Step 1: Set Up a Virtual Cloud Network (VCN)
A VCN is required to house your compute instances and load balancers. To begin, create a new VCN with subnets in different availability domains (ADs) for high availability.
Terraform Configuration (vcn.tf):
resource "oci_core_virtual_network" "vcn" {
compartment_id = "<compartment_ocid>"
cidr_block = "10.0.0.0/16"
display_name = "HA-Virtual-Network"
}
resource "oci_core_subnet" "subnet1" {
compartment_id = "<compartment_ocid>"
vcn_id = oci_core_virtual_network.vcn.id
cidr_block = "10.0.1.0/24"
availability_domain = "AD-1"
display_name = "HA-Subnet-AD1"
}
resource "oci_core_subnet" "subnet2" {
compartment_id = "<compartment_ocid>"
vcn_id = oci_core_virtual_network.vcn.id
cidr_block = "10.0.2.0/24"
availability_domain = "AD-2"
display_name = "HA-Subnet-AD2"
}
Step 2: Provision Compute Instances
Create two compute instances (one in each subnet) to ensure redundancy.

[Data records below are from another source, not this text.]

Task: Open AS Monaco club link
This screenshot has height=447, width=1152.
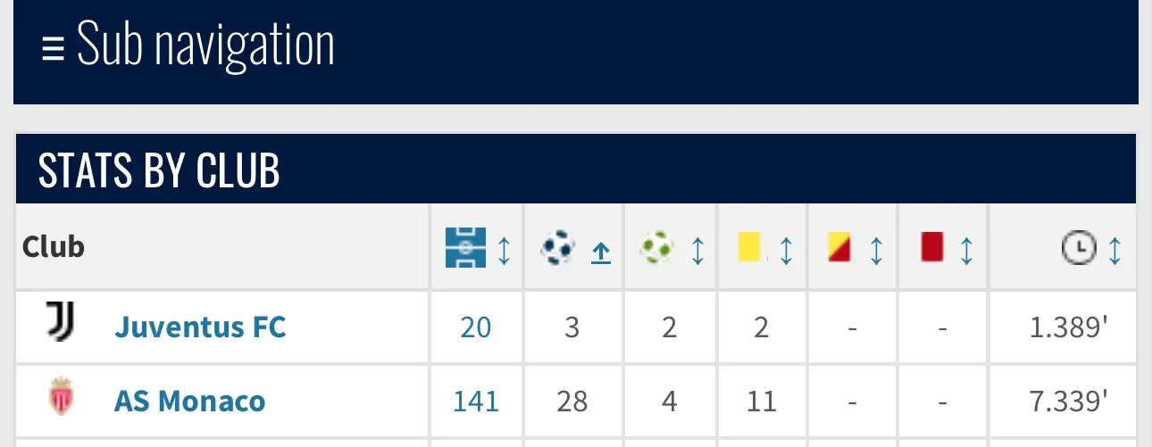Action: pyautogui.click(x=189, y=401)
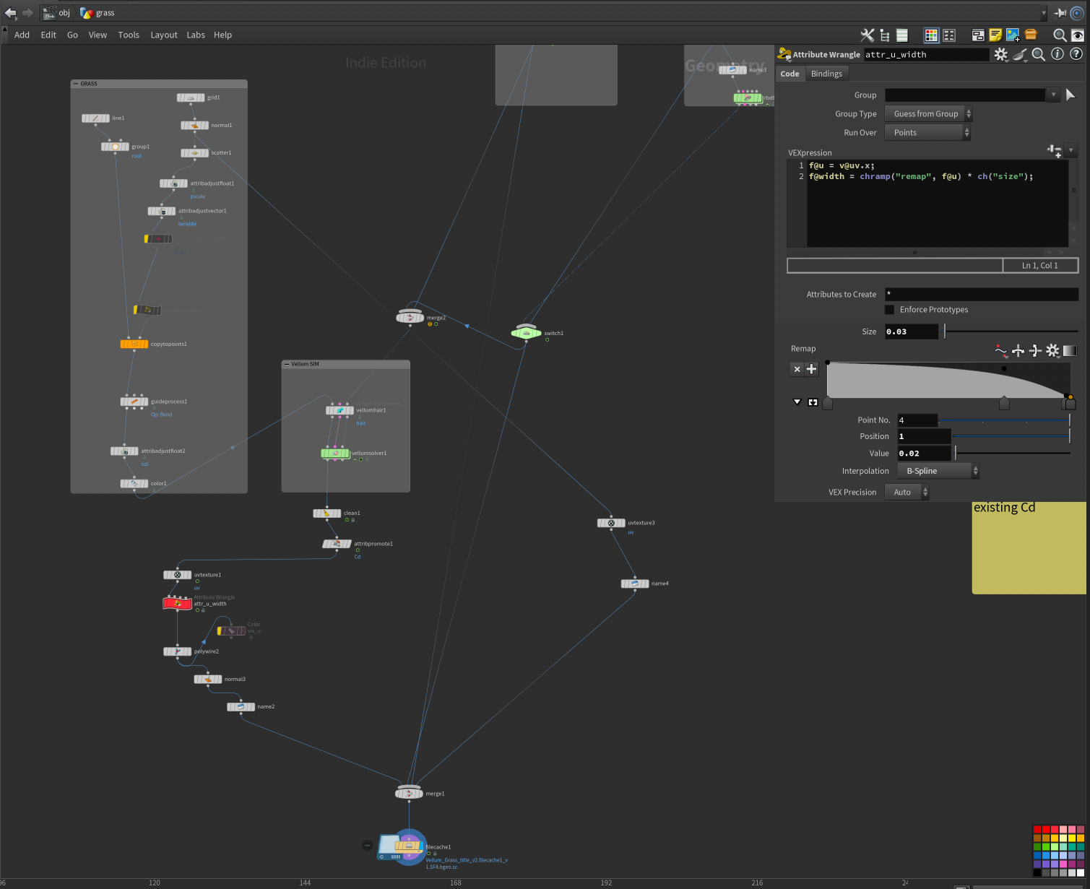The width and height of the screenshot is (1090, 889).
Task: Open the Group Type Guess from Group selector
Action: coord(929,114)
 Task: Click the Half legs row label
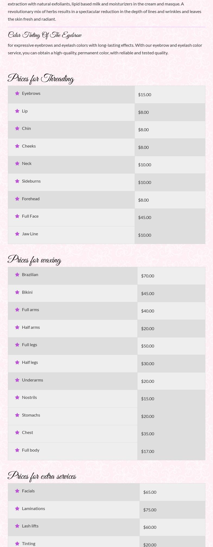click(30, 362)

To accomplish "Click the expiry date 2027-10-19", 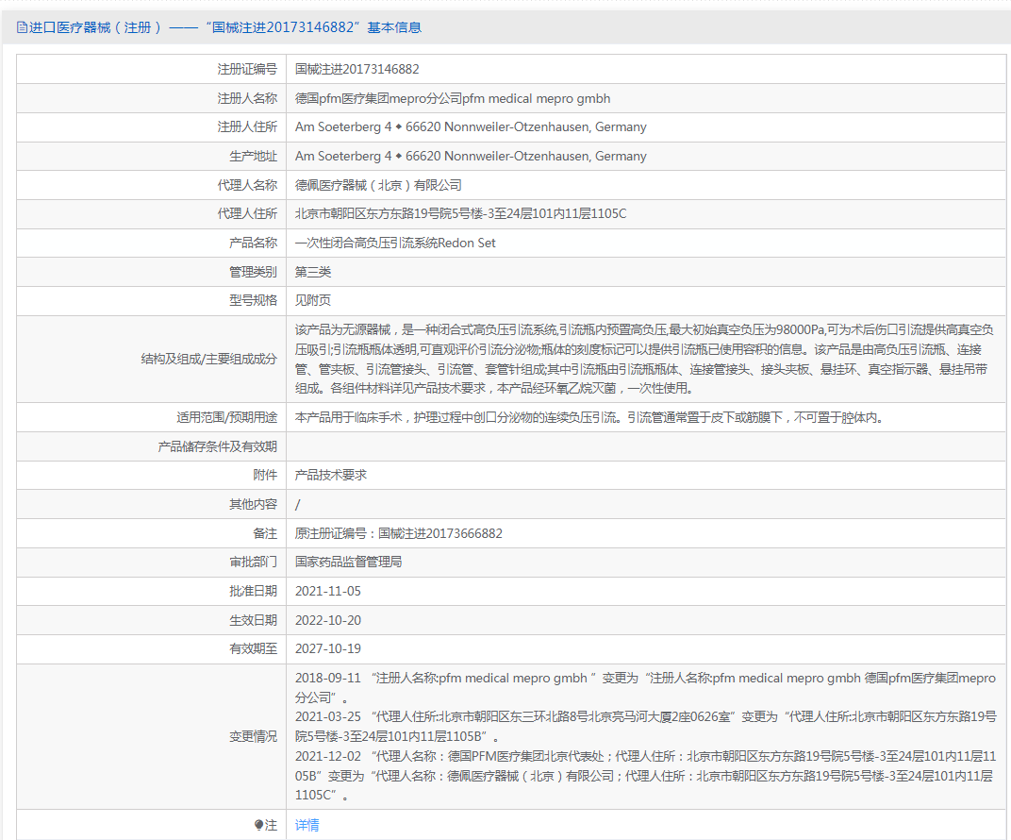I will tap(327, 648).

Terraform Configuration (compute.tf):
resource "oci_core_instance" "instance1" {
compartment_id = "<compartment_ocid>"
availability_domain = "AD-1"
shape = "VM.Standard2.1"
display_name = "HA-Instance-1"
create_vnic_details {
subnet_id = oci_core_subnet.subnet1.id
assign_public_ip = true
}
source_details {
source_type = "image"
source_id = "<image_ocid>"
}
}
resource "oci_core_instance" "instance2" {
compartment_id = "<compartment_ocid>"
availability_domain = "AD-2"
shape = "VM.Standard2.1"
display_name = "HA-Instance-2"
create_vnic_details {
subnet_id = oci_core_subnet.subnet2.id
assign_public_ip = true
}
source_details {
source_type = "image"
source_id = "<image_ocid>"
}
}
Step 3: Set Up the OCI Load Balancer
Now, configure the OCI Load Balancer to distribute traffic between the compute instances in both availability domains.

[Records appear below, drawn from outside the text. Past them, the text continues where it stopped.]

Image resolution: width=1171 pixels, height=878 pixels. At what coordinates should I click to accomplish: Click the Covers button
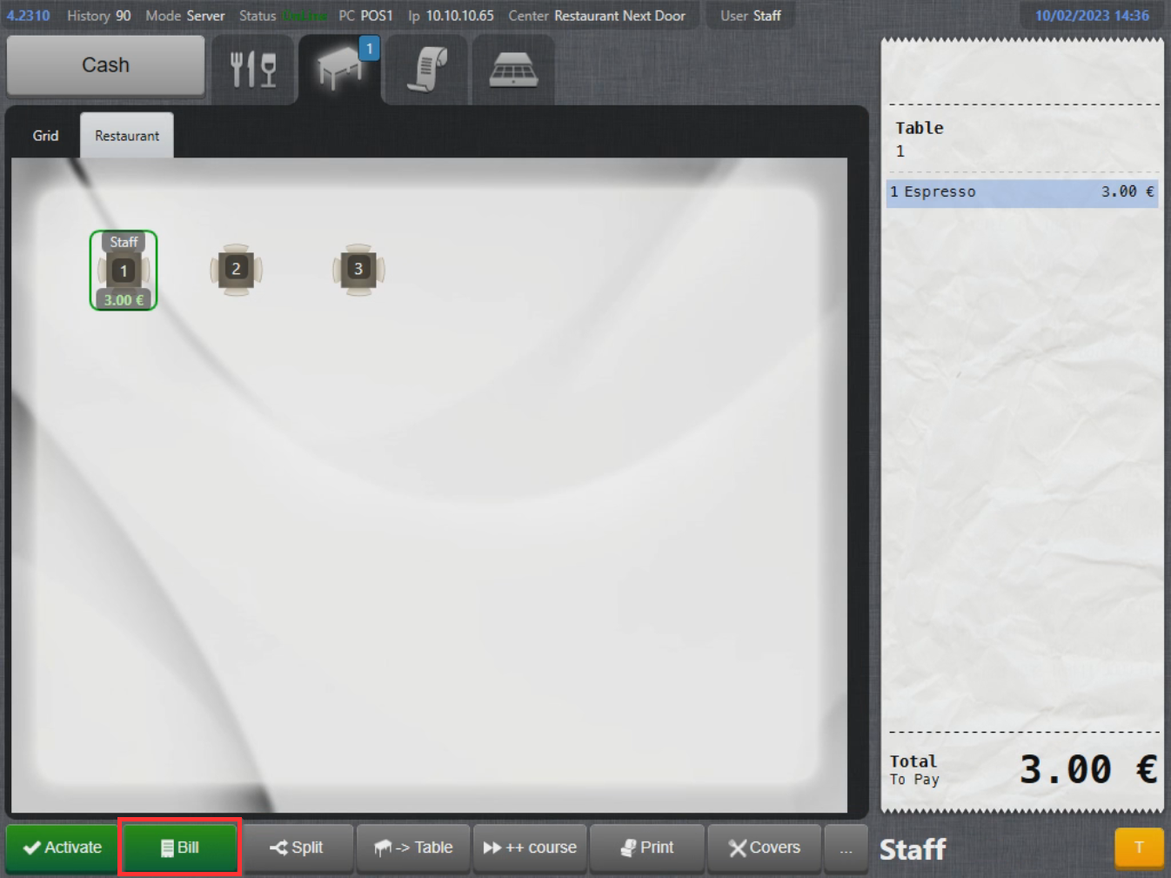tap(764, 848)
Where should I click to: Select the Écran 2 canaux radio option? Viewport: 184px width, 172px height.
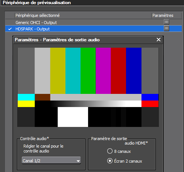(110, 161)
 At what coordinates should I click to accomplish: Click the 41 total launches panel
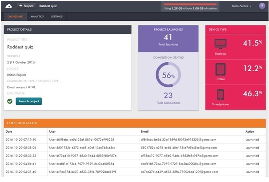[x=168, y=39]
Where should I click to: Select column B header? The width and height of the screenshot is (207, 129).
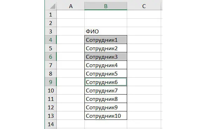pyautogui.click(x=106, y=6)
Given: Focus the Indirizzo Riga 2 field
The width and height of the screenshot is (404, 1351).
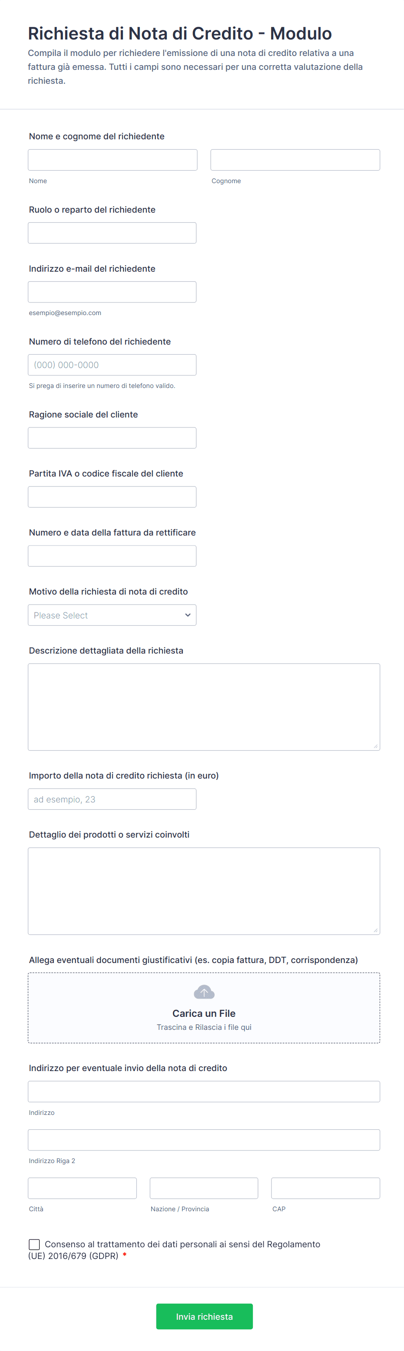Looking at the screenshot, I should coord(204,1140).
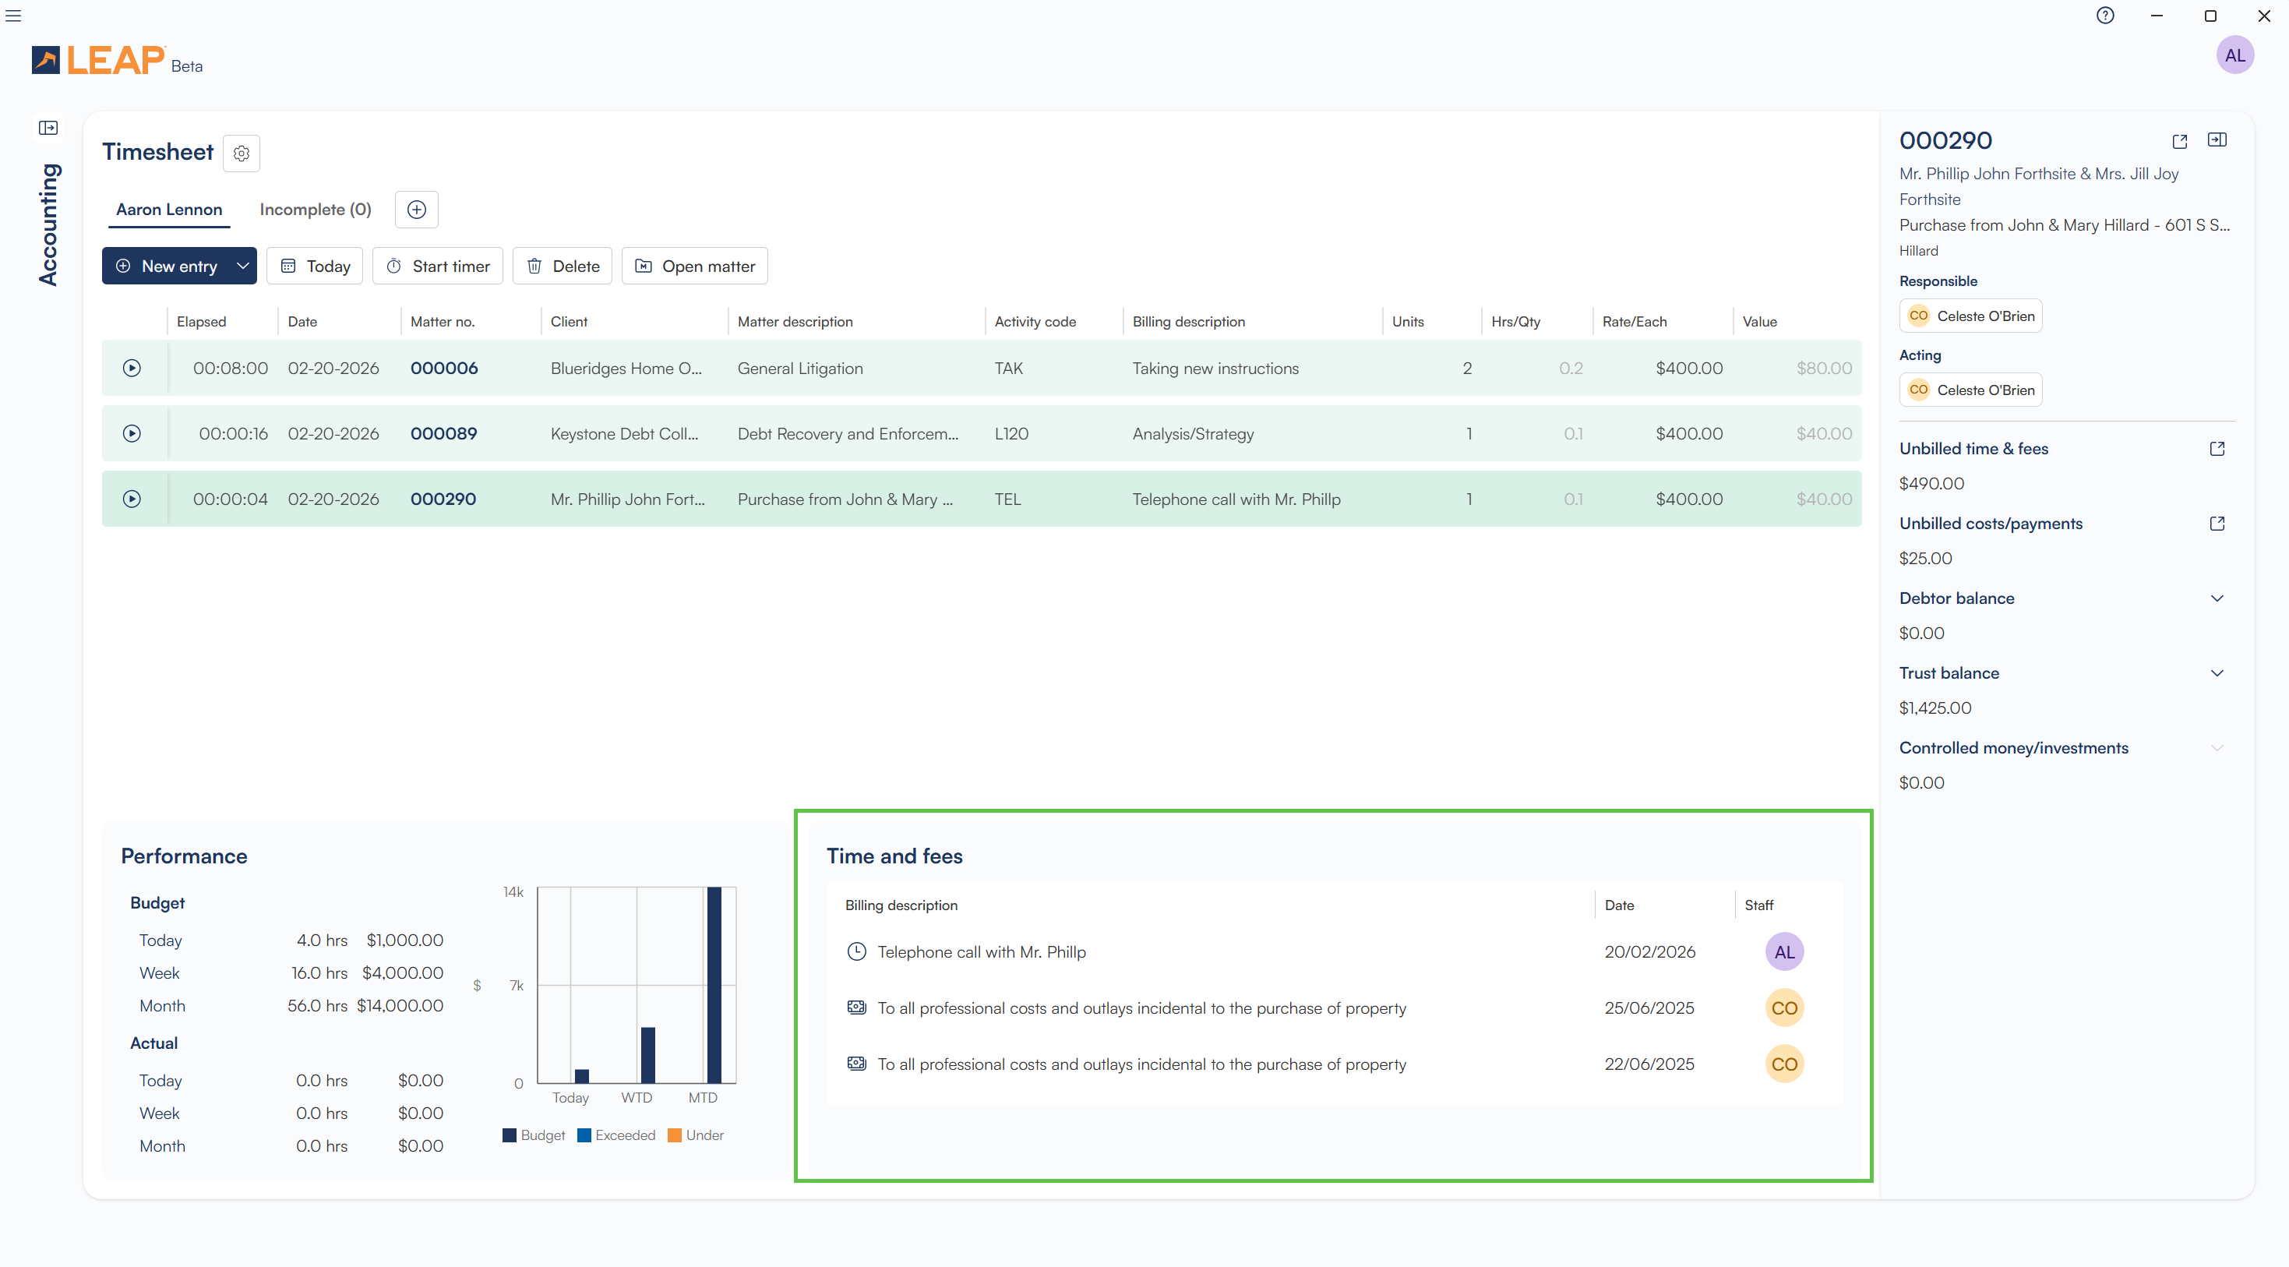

Terraform Configuration (load_balancer.tf):
resource "oci_load_balancer_load_balancer" "ha_lb" {
compartment_id = "<compartment_ocid>"
display_name = "HA-Load-Balancer"
shape = "100Mbps"
subnet_ids = [
oci_core_subnet.subnet1.id,
oci_core_subnet.subnet2.id
]
backend_sets {
name = "backend-set-1"
backends {
ip_address = oci_core_instance.instance1.private_ip
port = 80
}
backends {
ip_address = oci_core_instance.instance2.private_ip
port = 80
}
policy = "ROUND_ROBIN"
health_checker {
port = 80
protocol = "HTTP"
url_path = "/health"
retries = 3
timeout_in_seconds = 10
interval_in_seconds = 5
}
}
}
resource "oci_load_balancer_listener" "ha_listener" {
load_balancer_id = oci_load_balancer_load_balancer.ha_lb.id
name = "http-listener"
default_backend_set_name = "backend-set-1"
port = 80
protocol = "HTTP"
}
Step 4: Set Up Health Checks for High Availability
Health checks are critical to ensure that the load balancer sends traffic only to healthy instances. The health check configuration is included in the backend set definition above, but you can customize it as needed.

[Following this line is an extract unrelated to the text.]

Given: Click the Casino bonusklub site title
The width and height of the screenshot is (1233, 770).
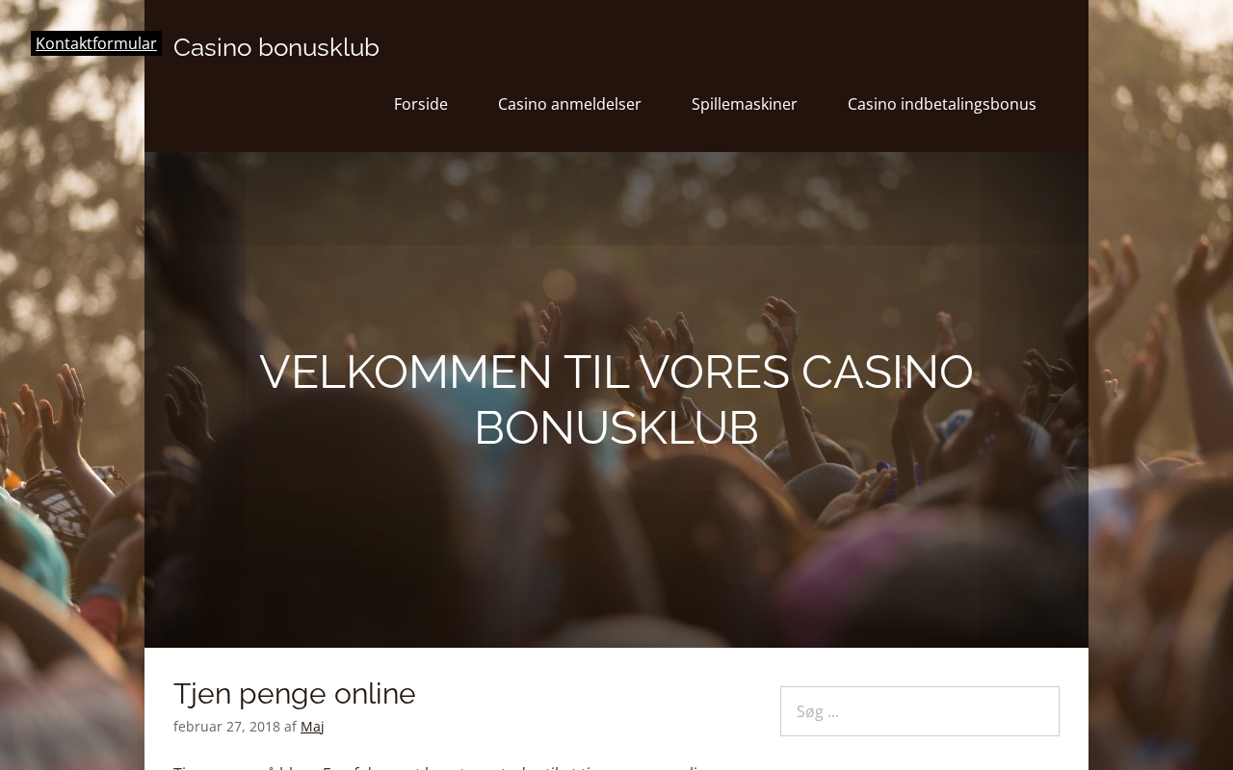Looking at the screenshot, I should click(x=276, y=47).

Step 5: Testing and Validation
Once all resources are provisioned, test the HA architecture:
Verify Load Balancer Health: Ensure that the backend instances are marked as healthy by checking the load balancer’s health checks.
oci load-balancer backend-set get --load-balancer-id <load_balancer_id> --name backend-set-1
- Access the Application: Test accessing your application through the Load Balancer’s public IP. The Load Balancer should evenly distribute traffic across the two compute instances.
- Failover Testing: Manually shut down one of the instances to verify that the Load Balancer reroutes traffic to the other instance.